Directions —
**A)** Answer these questions from the frequency-reducer pull request thread:
(i) Who approved the pull request?
(ii) What comment does an approver write to cancel approval?
(iii) Which failed tests are not required?
**B)** Pick up the frequency-reducer pull request thread after its last line and carry it forward.

··· Excerpted passage ···

Upgrades to frequency-reducer: improved logic, multithreading, added cluster profiles, tests #4657

jmguzik · 2025-08-21T14:33:08Z

No description provided.

…cluster profiles Signed-off-by: Jakub Guzik <[email protected]>

openshift-ci · 2025-08-21T14:33:52Z

[APPROVALNOTIFIER] This PR is APPROVED

This pull-request has been approved by: jmguzik

The full list of commands accepted by this bot can be found here.

The pull request process is described here

Needs approval from an approver in each of these files:

~~OWNERS~~ [jmguzik]

Approvers can indicate their approval by writing /approve in a comment
Approvers can cancel approval by writing /approve cancel in a comment

openshift-ci · 2025-08-21T16:30:54Z

@jmguzik: The following tests failed, say /retest to rerun all failed tests or /retest-required to rerun all mandatory failed tests:

Test name	Commit	Details	Required	Rerun command
ci/prow/unit	`8cf9a4b`	link	true	`/test unit`
ci/prow/images	`8cf9a4b`	link	true	`/test images`
ci/prow/security	`8cf9a4b`	link	false	`/test security`
ci/prow/breaking-changes	`8cf9a4b`	link	false	`/test breaking-changes`

Full PR test history. Your PR dashboard.

··· Listed entries ···

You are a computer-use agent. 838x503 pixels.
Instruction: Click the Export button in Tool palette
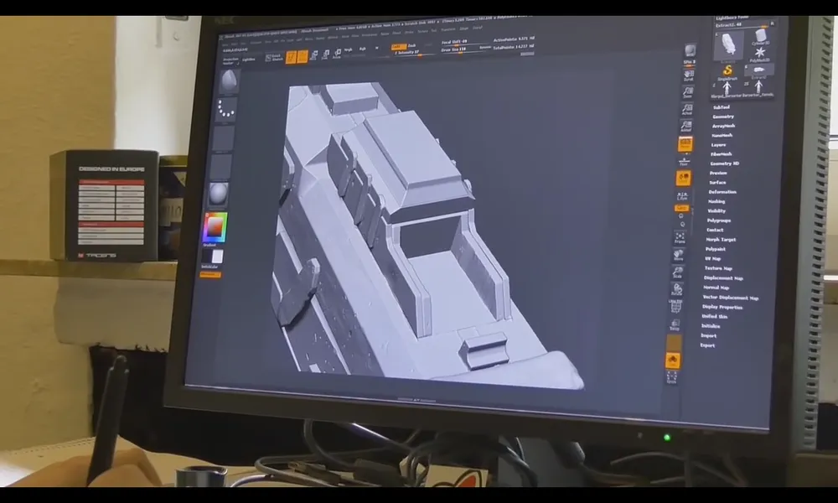point(708,345)
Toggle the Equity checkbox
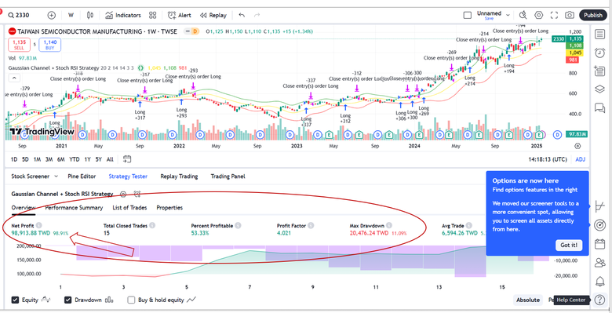Screen dimensions: 612x313 coord(15,300)
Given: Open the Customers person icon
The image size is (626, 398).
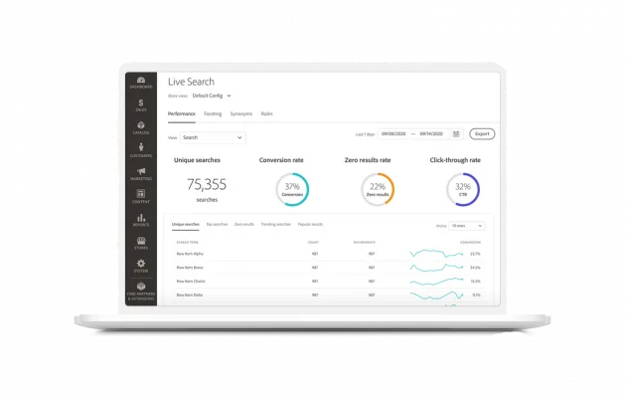Looking at the screenshot, I should [x=141, y=149].
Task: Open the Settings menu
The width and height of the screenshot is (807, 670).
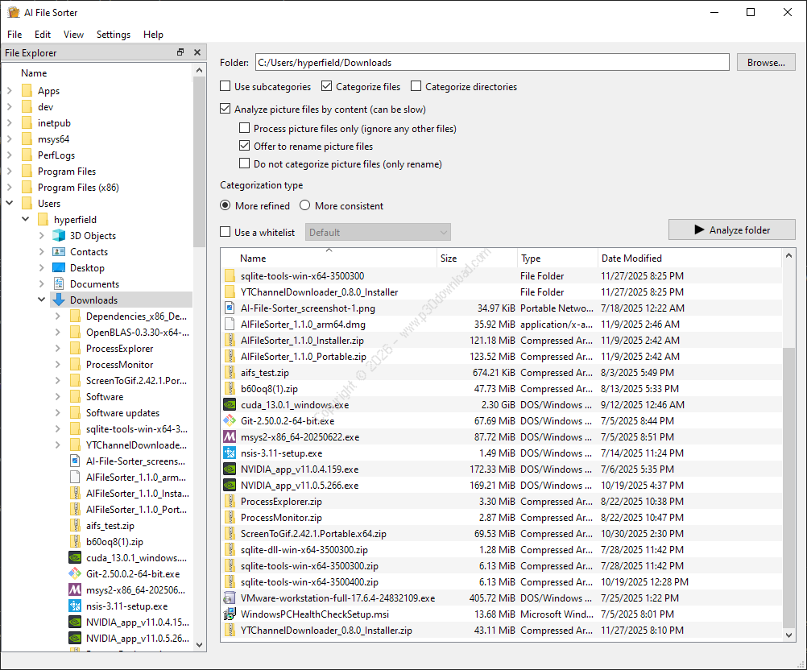Action: (x=113, y=35)
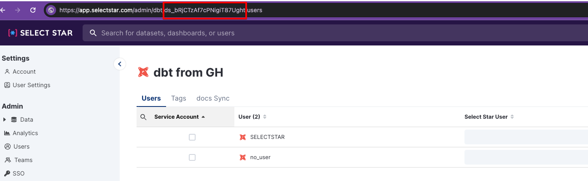This screenshot has width=588, height=181.
Task: Click the dbt icon next to no_user
Action: click(x=243, y=157)
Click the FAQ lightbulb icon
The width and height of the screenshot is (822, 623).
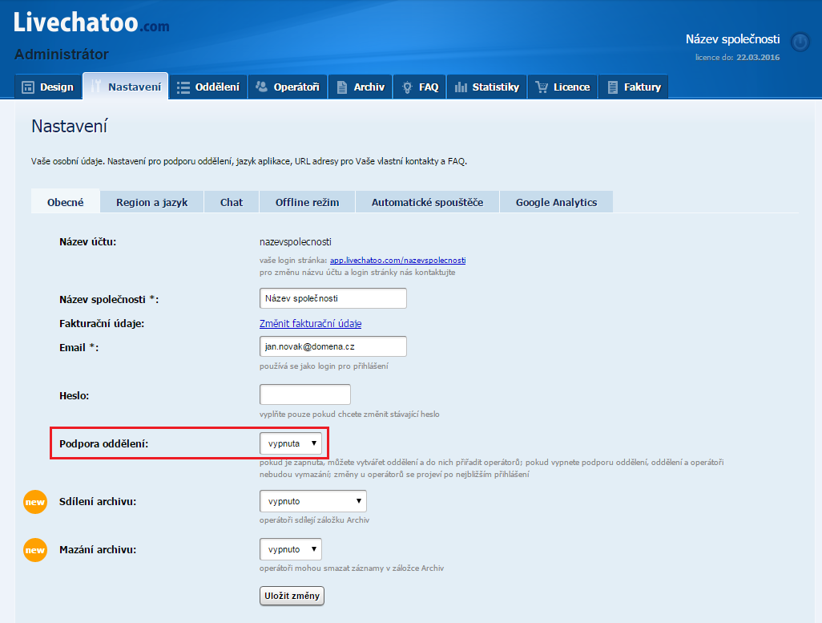click(x=407, y=87)
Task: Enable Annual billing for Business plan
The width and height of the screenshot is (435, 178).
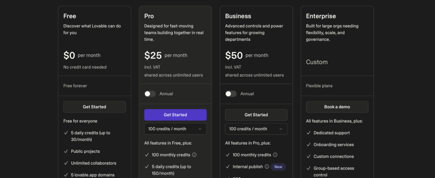Action: (231, 94)
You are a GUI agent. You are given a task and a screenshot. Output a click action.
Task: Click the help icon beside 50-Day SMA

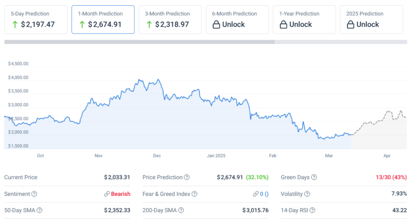(40, 210)
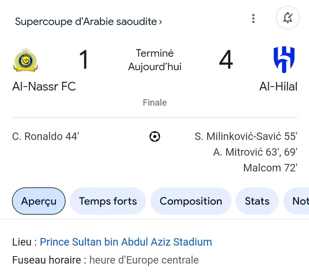Click the Al-Nassr FC club crest
This screenshot has width=309, height=275.
[26, 60]
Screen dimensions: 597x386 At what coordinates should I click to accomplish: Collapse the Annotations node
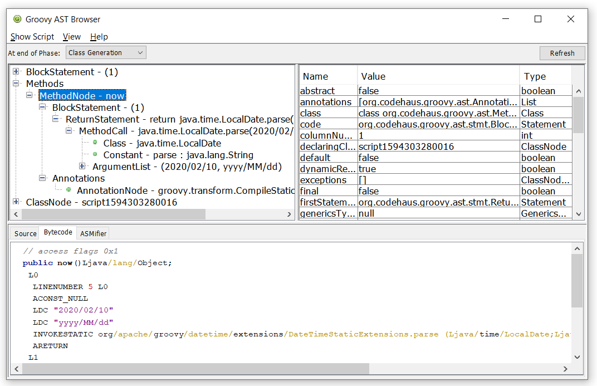42,178
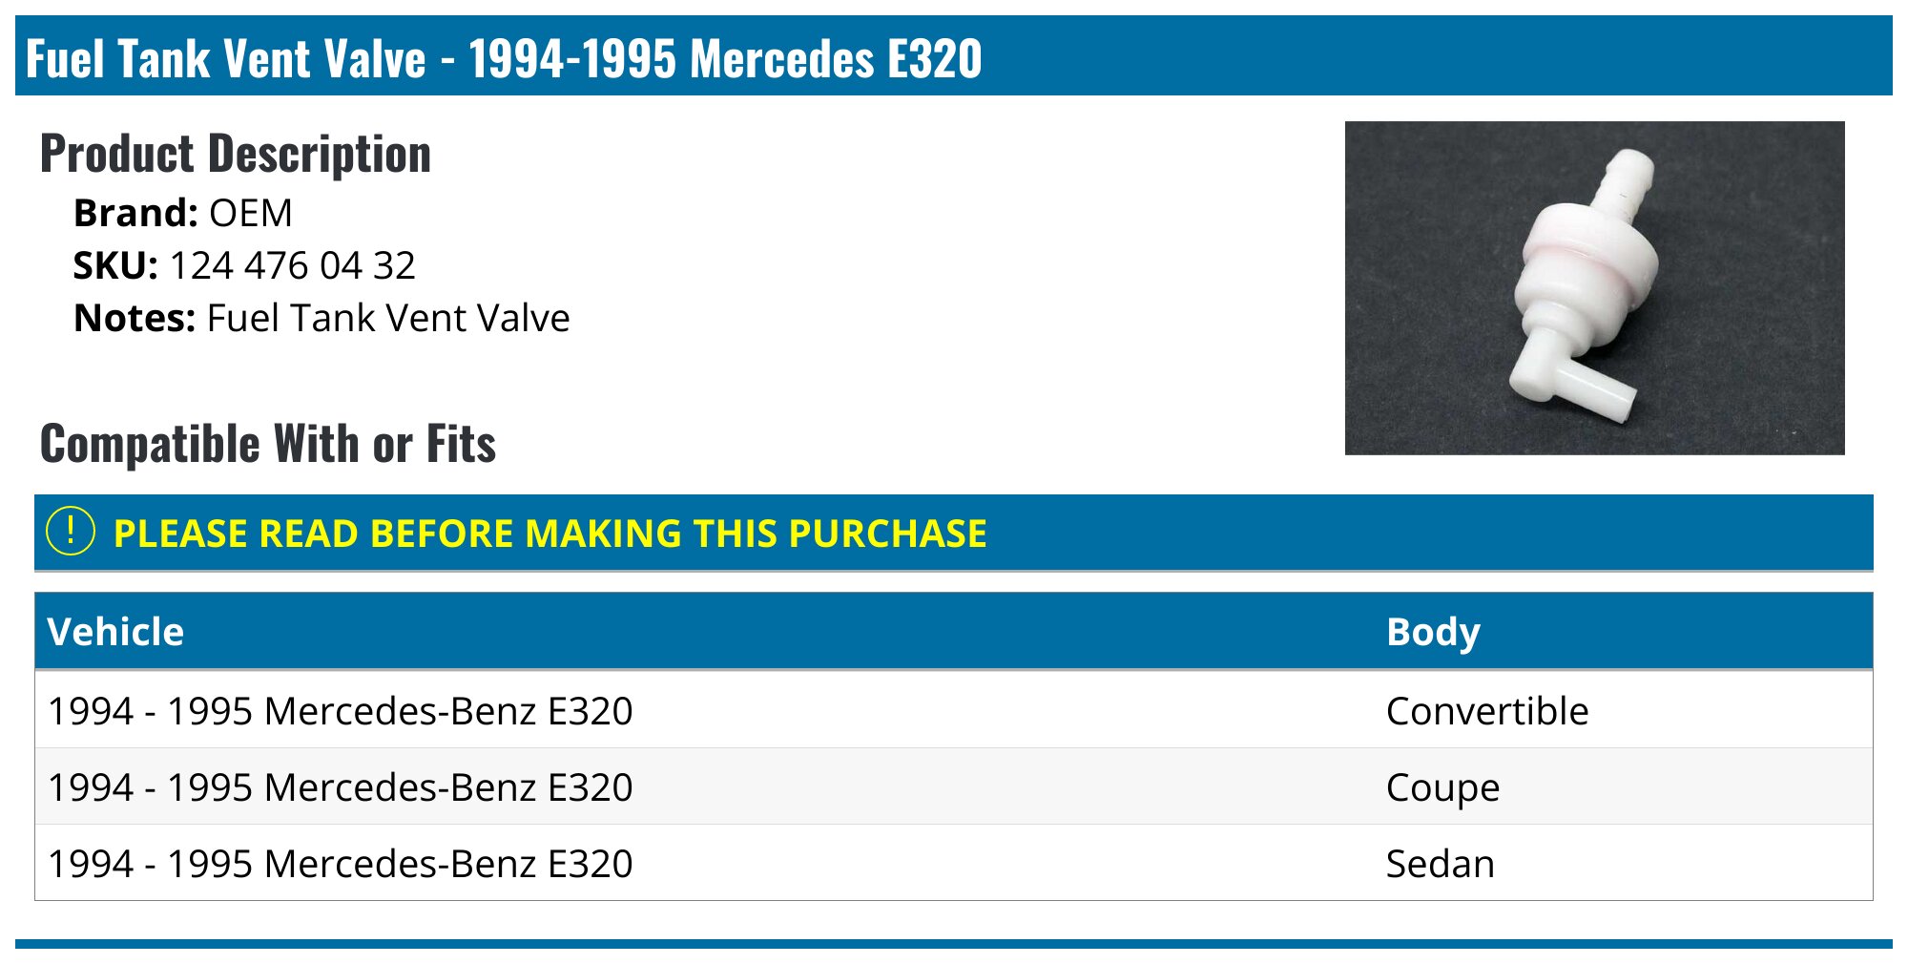The width and height of the screenshot is (1908, 964).
Task: Click the yellow PLEASE READ warning text
Action: coord(550,534)
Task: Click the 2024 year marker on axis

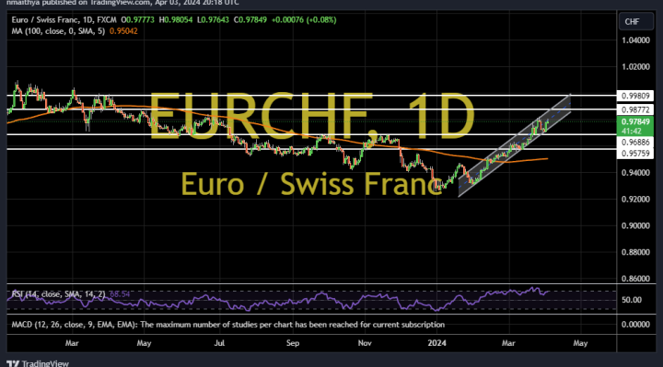Action: click(x=436, y=343)
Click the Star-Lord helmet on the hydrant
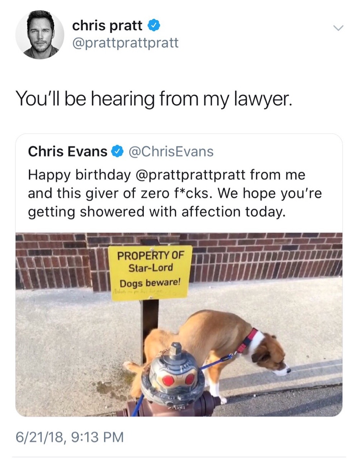358x459 pixels. coord(173,373)

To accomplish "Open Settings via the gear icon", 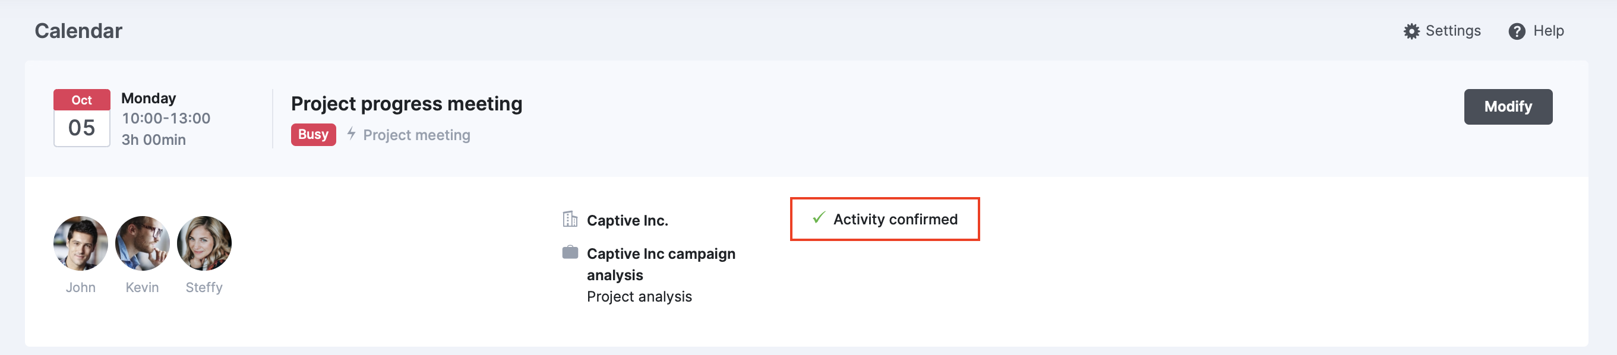I will (x=1411, y=31).
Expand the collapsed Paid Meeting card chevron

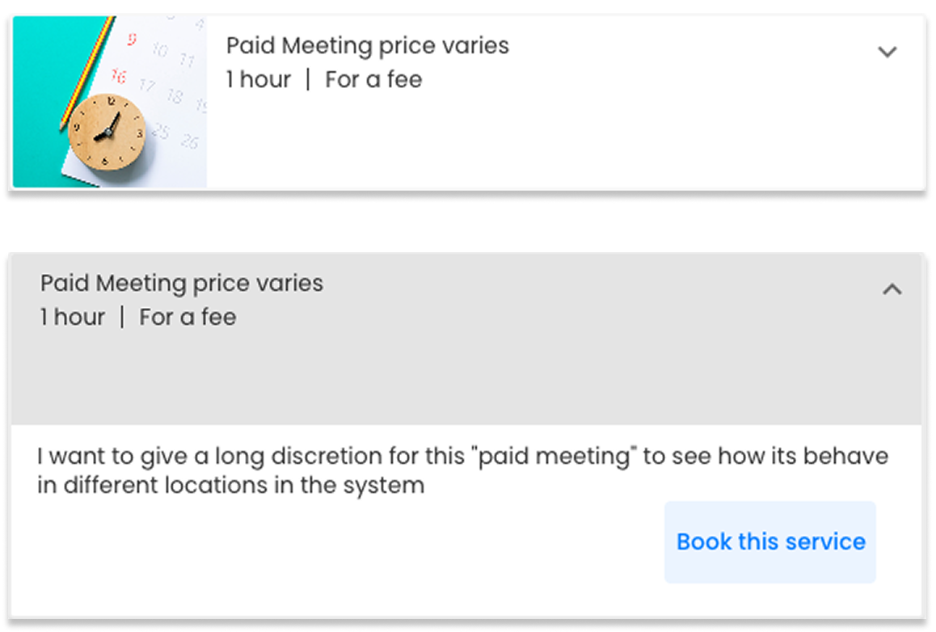pyautogui.click(x=888, y=53)
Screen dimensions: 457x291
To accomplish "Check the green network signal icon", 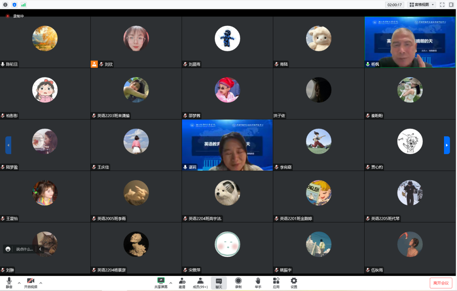I will tap(23, 5).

···

Answers to each task —
**A)**
(i) jmguzik
(ii) /approve cancel
(iii) ci/prow/security and ci/prow/breaking-changes

**B)**
Instructions for interacting with me using PR comments are available here. If you have questions or suggestions related to my behavior, please file an issue against the kubernetes-sigs/prow repository. I understand the commands that are listed here.

openshift-bot · 2025-11-20T01:01:10Z

Issues go stale after 90d of inactivity.

Mark the issue as fresh by commenting /remove-lifecycle stale.
Stale issues rot after an additional 30d of inactivity and eventually close.
Exclude this issue from closing by commenting /lifecycle frozen.

If this issue is safe to close now please do so with /close.

/lifecycle stale

coderabbitai · 2025-11-20T01:01:31Z

Walkthrough

The PR introduces cluster-profile filtering, parallel processing infrastructure, and yearly cron generation logic to the frequency-reducer component. New configuration parsing, worker pool dispatch, and per-test filtering mechanisms are added alongside comprehensive unit tests.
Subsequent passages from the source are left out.